Start of Block

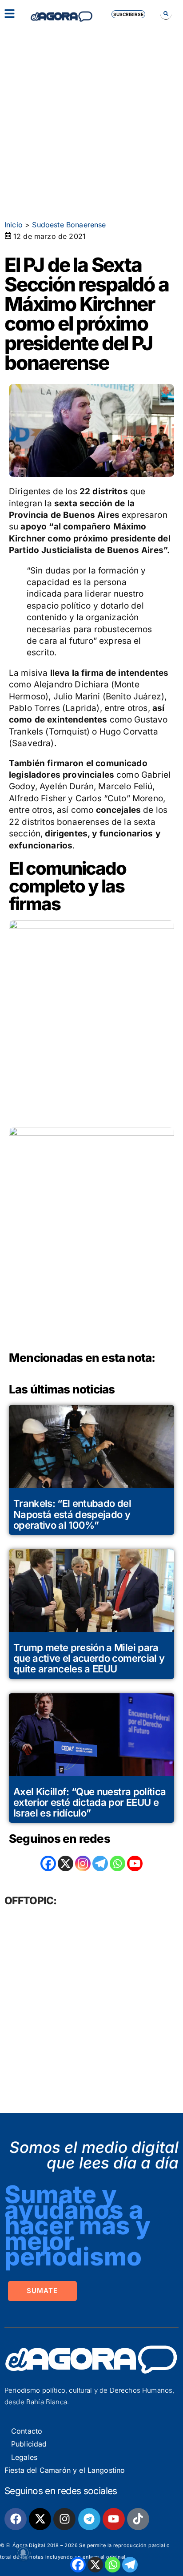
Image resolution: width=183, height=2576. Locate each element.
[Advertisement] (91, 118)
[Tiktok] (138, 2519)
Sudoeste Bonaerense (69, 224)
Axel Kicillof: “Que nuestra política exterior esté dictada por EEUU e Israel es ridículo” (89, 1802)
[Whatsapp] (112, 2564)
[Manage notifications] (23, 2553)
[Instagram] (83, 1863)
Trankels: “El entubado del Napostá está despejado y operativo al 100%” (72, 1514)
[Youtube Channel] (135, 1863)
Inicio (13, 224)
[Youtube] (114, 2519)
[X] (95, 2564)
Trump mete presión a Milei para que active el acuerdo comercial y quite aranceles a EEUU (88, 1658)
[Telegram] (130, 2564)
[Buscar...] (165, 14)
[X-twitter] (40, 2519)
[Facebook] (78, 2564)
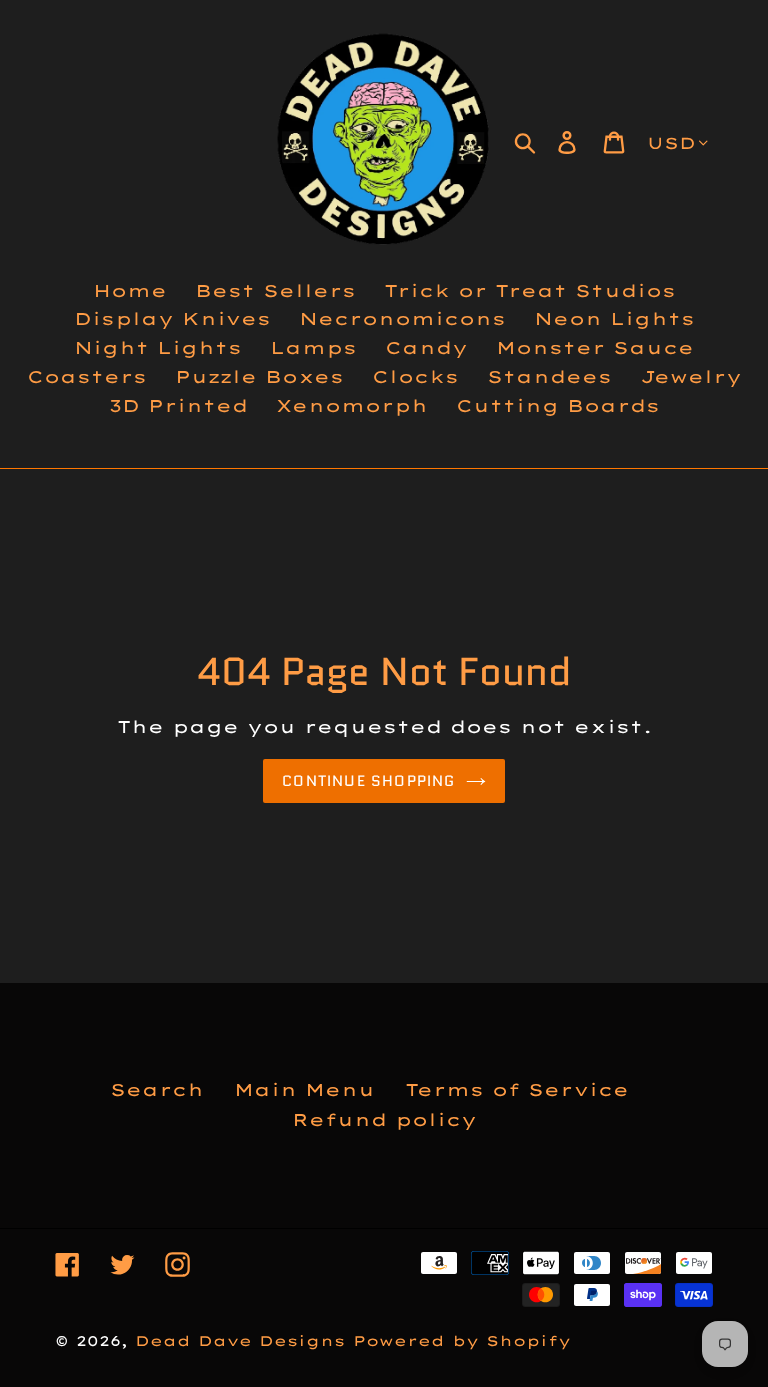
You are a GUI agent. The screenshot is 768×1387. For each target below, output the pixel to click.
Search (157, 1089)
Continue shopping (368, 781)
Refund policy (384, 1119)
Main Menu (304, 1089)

End of Block
Start of Block

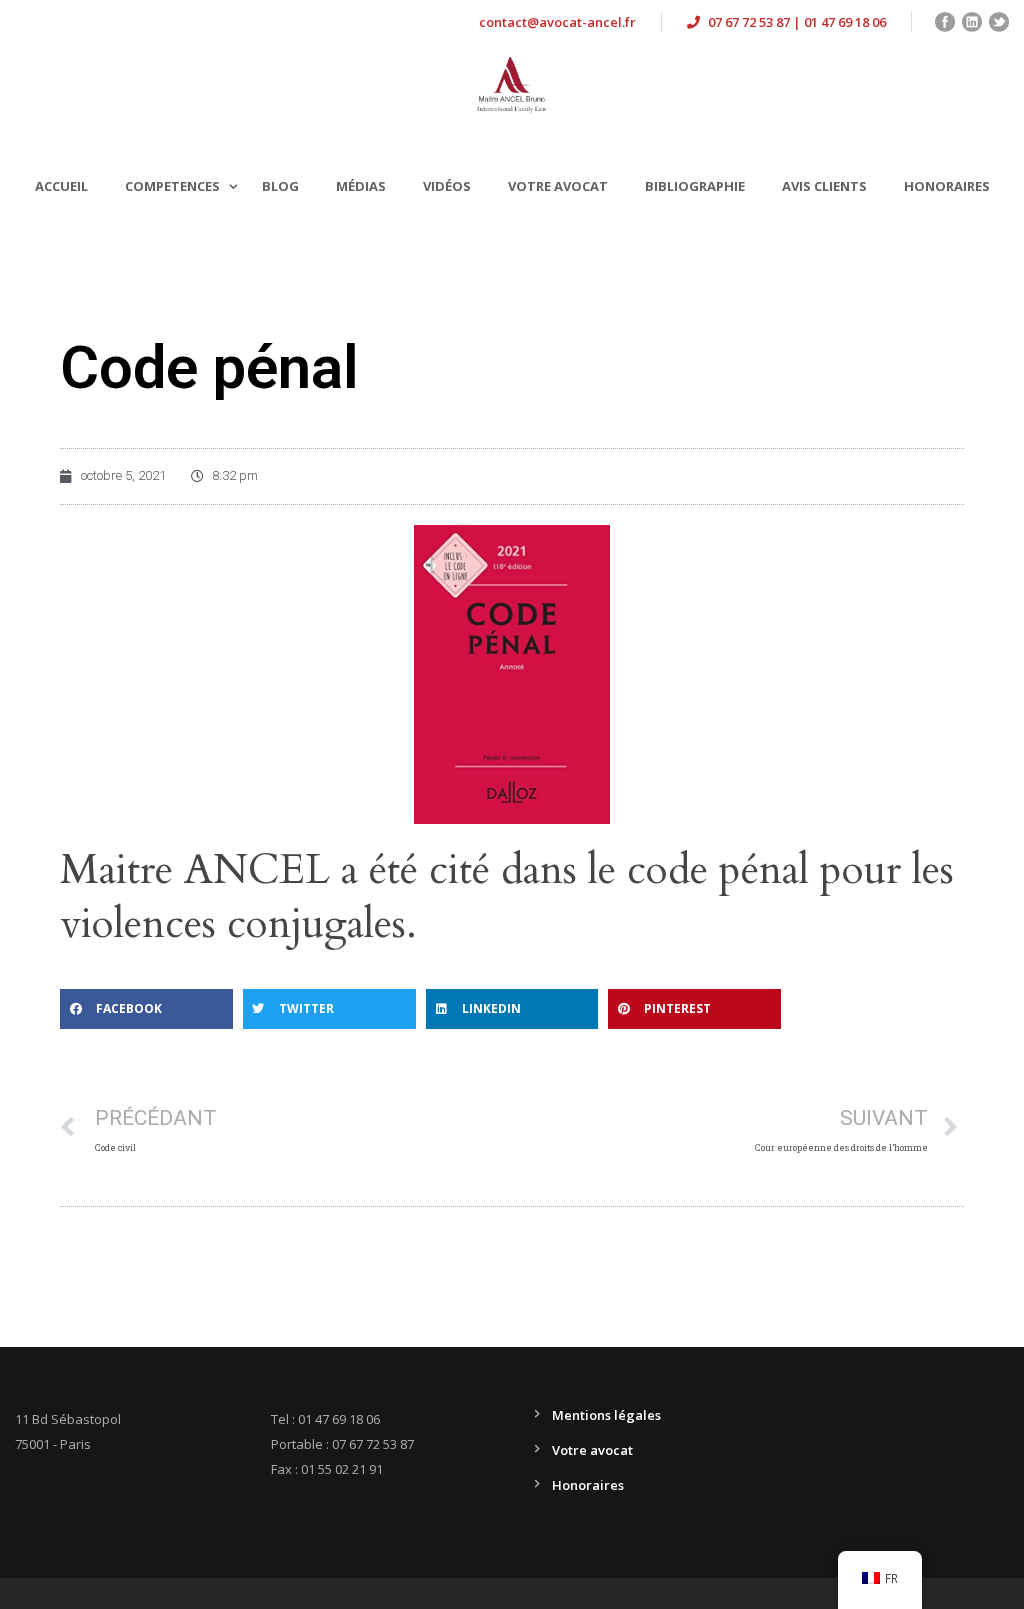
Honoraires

End of Block

◆ Problem description: Using the data above, extract exactly the lines from the one that holds "[Whatsapp] (112, 2564)" to the one that holds "[X] (95, 2564)", both ends included, and no others.

◆ Result of the task:
[Whatsapp] (112, 2564)
[Manage notifications] (23, 2553)
[Instagram] (83, 1863)
Trankels: “El entubado del Napostá está despejado y operativo al 100%” (72, 1514)
[Youtube Channel] (135, 1863)
Inicio (13, 224)
[Youtube] (114, 2519)
[X] (95, 2564)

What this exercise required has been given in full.